The results illustrate that no one model is not necessarily better
w.r.t. the prediction error for all time-points. For example
`pam3`

is better than `pam2`

in the beginning and
worse towards the end. Similarly, the integrated brier score (IBS) also
depends on the evaluation time.

```
# plot prediction error curve
plot(pec)
```

```
# calculate integrated brier score
crps(pec, times = quantile(tumor$days[tumor$status == 1], c(.25, .5, .75)))
```

```
##
## Integrated Brier score (crps):
##
## IBS[0.01;time=203) IBS[0.01;time=533) IBS[0.01;time=1120)
## Reference 0.061 0.109 0.159
## pam1 0.060 0.108 0.163
## pam2 0.056 0.101 0.153
## pam3 0.053 0.101 0.157
```

Exemplary, we calculate the C-Index, however, note the warning message and the cited literature.

```
cindex(
list(pam1 = pam1, pam2 = pam2, pam3 = pam3),
Surv(days, status) ~ 1,
data = tumor[test_idx, ],
eval.times = quantile(tumor$days[tumor$status == 1], c(.25, .5, .75)))
```

```
##
## The c-index for right censored event times
##
## Prediction models:
##
## pam1 pam2 pam3
## pam1 pam2 pam3
##
## Right-censored response of a survival model
##
## No.Observations: 376
##
## Pattern:
## Freq
## event 165
## right.censored 211
##
## Censoring model for IPCW: marginal model (Kaplan-Meier for censoring distribution)
##
## No data splitting: either apparent or independent test sample performance
##
## Estimated C-index in %
##
## $AppCindex
## time=203 time=533 time=1120
## pam1 64.5 60.3 58.2
## pam2 76.7 67.6 62.5
## pam3 76.1 65.6 56.0
```

```
## Warning in summary.Cindex(x, print = TRUE, ...): The C-index is not proper for t-year predictions.
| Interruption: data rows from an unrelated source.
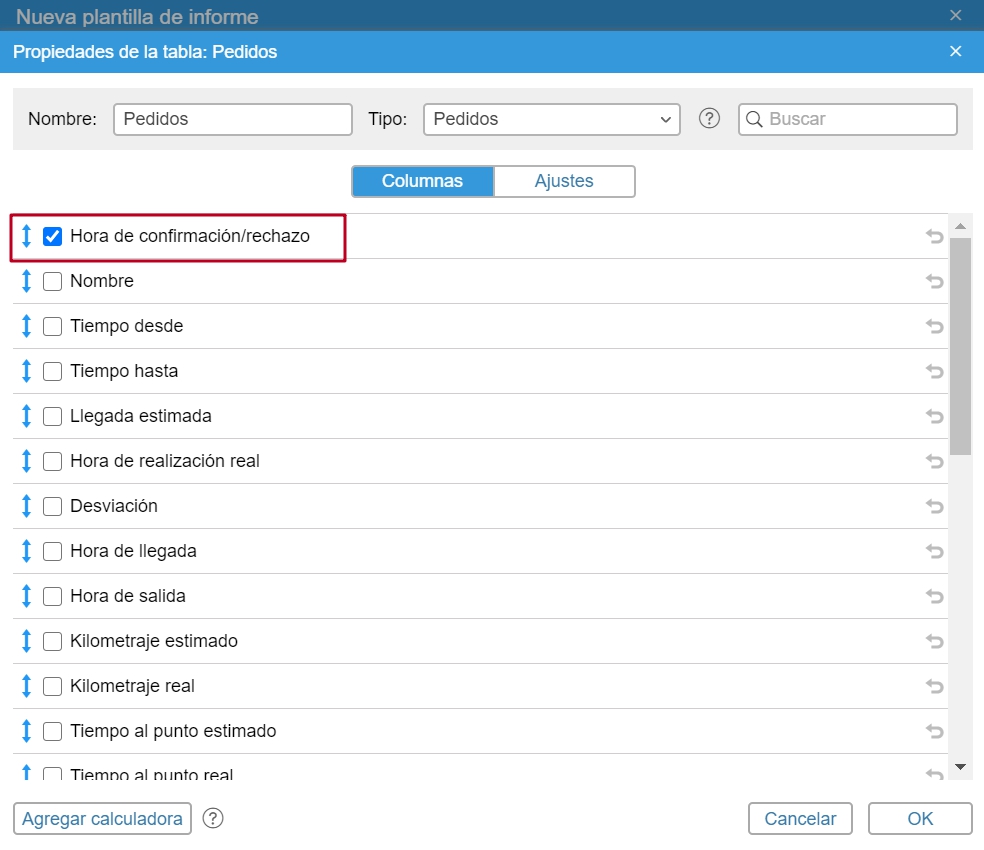Click the reset arrow on Llegada estimada row

pyautogui.click(x=935, y=416)
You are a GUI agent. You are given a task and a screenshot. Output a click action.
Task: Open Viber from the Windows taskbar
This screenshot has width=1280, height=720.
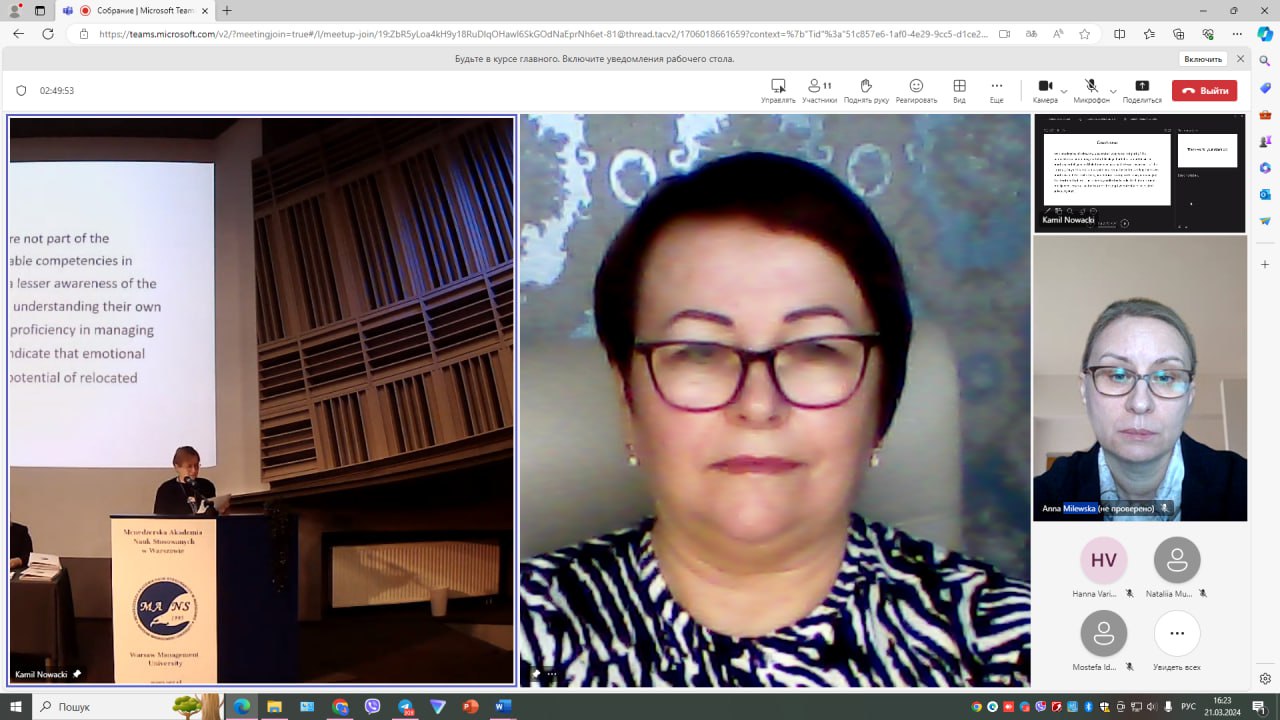(x=373, y=707)
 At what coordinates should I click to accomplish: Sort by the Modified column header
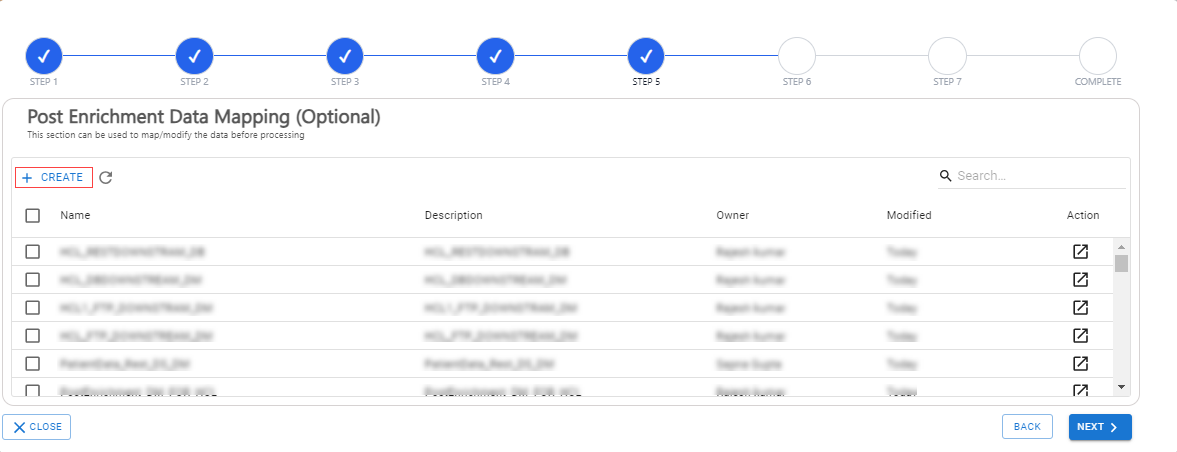tap(909, 215)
Blanche et al. (2018), Biostatistics, 20(2): 347--357.
##
## Consider using time-dependent AUC instead: riskRegression::Score
```

Mogensen, Ulla B., Hemant Ishwaran, and Thomas A. Gerds. 2012.
“Evaluating Random Forests for
Survival Analysis Using
Prediction Error Curves.”
*Journal of Statistical Software* 50 (11): 1–23. http://www.jstatsoft.org/v50/i11.